A simple network intrusion detection system using classification (decision tree & xG boost). This was done as a mini-pet project using a toy dataset. Decision Tree is a supervised non-linear tree-algorithm which can be used for both classification as well as regression. We went ahead with the decision tree algorithm as it good at generalising non-linear data although it does tend to overfit. This is an initial attempt and can be further improved.
Initially, the dataset is loaded and evaluated by having a look at the columns, type of values the columns hold and also having a look at the number of unique values each column holds to get an initial idea on the data. From the initial look, we can observe that there are different features that hold discrete values and some that hold continuous values. Also, a few of them are categorical variables which would need to be dealt with accordingly further down. The final column/feature is the output variable which depicts if a particular row of data leads to be detected as an anomaly or not (normal).

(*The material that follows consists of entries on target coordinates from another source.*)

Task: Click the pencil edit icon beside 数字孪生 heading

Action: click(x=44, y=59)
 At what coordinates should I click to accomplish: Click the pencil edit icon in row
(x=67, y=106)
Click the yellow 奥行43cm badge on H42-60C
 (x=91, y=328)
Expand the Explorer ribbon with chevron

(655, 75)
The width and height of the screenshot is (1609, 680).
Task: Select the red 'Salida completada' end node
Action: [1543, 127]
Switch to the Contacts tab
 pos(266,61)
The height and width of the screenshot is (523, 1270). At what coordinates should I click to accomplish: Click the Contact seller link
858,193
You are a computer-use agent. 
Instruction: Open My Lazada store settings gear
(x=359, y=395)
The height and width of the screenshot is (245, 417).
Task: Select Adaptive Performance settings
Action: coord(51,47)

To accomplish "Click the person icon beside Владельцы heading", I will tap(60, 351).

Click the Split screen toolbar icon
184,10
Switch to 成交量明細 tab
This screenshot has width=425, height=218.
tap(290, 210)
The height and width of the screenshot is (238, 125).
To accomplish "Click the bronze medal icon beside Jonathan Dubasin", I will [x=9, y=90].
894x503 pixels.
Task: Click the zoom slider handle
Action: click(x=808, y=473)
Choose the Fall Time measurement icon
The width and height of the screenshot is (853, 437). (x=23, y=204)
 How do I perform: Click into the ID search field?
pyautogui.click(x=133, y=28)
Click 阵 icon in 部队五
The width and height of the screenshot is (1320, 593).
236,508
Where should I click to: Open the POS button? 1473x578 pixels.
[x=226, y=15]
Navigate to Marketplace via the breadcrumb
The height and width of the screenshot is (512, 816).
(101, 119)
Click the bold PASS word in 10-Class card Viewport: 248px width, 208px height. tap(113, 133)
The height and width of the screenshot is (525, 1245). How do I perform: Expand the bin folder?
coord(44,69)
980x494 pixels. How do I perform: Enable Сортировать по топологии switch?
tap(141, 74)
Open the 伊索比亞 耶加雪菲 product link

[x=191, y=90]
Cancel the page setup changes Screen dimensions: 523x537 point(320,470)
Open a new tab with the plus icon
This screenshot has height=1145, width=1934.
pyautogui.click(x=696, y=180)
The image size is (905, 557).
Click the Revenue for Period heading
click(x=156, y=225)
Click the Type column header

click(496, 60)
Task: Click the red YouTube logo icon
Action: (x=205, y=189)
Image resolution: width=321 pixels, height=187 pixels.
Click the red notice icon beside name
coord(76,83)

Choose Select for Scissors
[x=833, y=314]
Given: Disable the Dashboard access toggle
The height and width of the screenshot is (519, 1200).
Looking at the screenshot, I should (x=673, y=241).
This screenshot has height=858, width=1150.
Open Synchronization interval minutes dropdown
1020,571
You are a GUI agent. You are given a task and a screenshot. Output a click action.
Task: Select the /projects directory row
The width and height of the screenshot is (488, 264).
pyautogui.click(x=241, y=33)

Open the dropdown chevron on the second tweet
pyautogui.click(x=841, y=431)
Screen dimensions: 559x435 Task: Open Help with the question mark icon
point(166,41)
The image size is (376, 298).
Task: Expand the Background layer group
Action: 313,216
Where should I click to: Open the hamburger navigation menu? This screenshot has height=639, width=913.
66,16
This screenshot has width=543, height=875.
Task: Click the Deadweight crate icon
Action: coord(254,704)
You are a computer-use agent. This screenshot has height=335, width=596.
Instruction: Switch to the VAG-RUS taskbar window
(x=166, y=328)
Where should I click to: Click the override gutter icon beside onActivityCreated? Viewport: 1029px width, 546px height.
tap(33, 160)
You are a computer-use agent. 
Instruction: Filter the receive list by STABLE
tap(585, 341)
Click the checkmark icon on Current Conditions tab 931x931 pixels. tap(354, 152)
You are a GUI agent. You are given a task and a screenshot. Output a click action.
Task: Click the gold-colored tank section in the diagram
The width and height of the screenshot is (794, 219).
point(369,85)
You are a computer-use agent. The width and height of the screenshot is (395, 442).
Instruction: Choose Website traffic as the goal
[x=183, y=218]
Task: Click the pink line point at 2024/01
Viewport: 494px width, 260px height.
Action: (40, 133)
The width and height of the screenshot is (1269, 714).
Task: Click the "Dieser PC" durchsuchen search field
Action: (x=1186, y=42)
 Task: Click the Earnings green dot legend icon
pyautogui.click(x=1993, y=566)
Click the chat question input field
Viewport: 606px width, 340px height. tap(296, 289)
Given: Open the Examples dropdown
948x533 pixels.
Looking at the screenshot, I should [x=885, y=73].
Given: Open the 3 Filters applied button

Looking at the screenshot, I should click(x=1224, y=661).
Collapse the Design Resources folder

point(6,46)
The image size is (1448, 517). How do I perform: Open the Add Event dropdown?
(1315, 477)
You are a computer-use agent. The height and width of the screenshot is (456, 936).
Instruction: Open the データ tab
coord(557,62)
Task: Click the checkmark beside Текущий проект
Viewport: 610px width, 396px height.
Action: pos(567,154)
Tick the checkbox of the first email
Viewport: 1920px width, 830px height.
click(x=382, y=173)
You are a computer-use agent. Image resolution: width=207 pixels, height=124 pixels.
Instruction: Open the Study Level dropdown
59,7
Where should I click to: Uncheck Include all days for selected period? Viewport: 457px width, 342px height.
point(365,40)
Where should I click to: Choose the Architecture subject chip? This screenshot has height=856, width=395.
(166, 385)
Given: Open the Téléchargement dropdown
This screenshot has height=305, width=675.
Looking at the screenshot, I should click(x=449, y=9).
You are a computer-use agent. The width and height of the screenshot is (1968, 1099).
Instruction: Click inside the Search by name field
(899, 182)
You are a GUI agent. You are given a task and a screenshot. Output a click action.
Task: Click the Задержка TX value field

Before building the model, it is important that we pre-process, clean and transform the data to a usable one such that we avoid any kind of redundancies, noise, missing data etc. that might actually disrupt us from building a good model. The following were done by us: -
- String to categorical variables - Converting features/columns with strings to categorial variables/numerical values – We mapped 3 features namely, protocol type, service and flag to numbers so that we could build a model accordingly.
This is an important step. We also mapped the output variable/feature, class to 0 and 1 where 1 represents an anomaly and 0 represents normal behaviour.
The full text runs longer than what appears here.